Interestingly much of what most paintballers know about the pro teams and their paintball heroes they get second hand. Players and teams are featured in ads, catalogues and promotional videos produced and disseminated by their sponsors. Bigger, more powerful sponsors generally means higher profile and more promotion. The magazines did (or probably still do) make an effort to feature photos of sponsored teams for their advertisers. They also feature popular players as guest (or regular) writers and the subjects of interviews and other kinds of features like How-To's. The players promote their teammates and friends and it quickly becomes a reinforcing cycle for those who get an inside track. Toss in the stars of assorted paintball videos and event DVDs etc. and pretty soon a player can be famous for a particular 5 seconds of action seen thousands of times by fans who know virtually nothing else about the player. Until a magazine does a feature based on the video's popularity and round and round it goes.
The next obvious question is: is it a chicken and the egg thing? Is the media Cali-centric because that's where the best-of-the-best are or does the paintball world believe that's the truth because most of the media is/was Cali-based or grew out of relationships where people talked about, supported and promoted their friends and teammates? Or another way of putting it is this: does the media make paintball stars or do the stars attract the media? Clearly, to my mind, it isn't an either/or kind of proposition as, I think, there is some truth to both sides of that particular coin.
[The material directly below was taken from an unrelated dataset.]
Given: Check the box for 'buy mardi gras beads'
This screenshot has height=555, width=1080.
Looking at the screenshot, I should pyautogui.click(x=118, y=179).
I can tell I'm losing some of you. It seems a self-evidently weak case and besides, if you follow the logic, I'm sorta suggesting that all the fanboys and general paintball fanatics are having their opinions formed for them and it's a much more comfortable thought to think one's opinions are correct and that's why your heroes get the lion's share of attention. (Hate those unintended consequences.)Case in point; the PSP All-Star contests. What better measure can be offered up for the relative equality of the top players? To date there have been 3 All-Star match-ups where the East played the West 3 matches for bragging rights. The first two years the East won the first two matches at each All-Star event with the West maintaining their dignity by winning the third. Last year the two sides split the first two matches and the third went to overtime with the East being victorious once again. And even if you discount the first All-Star event because some of the West players were at less than their best the overall results speak for themselves. Have those results changed anything? Not really.
However it all shakes out, whether it's really and East coast, West coast thing or just the way things worked out without anybody giving it much thought along the way I find it pretty nearly undeniable that the Left Coast Bias exists.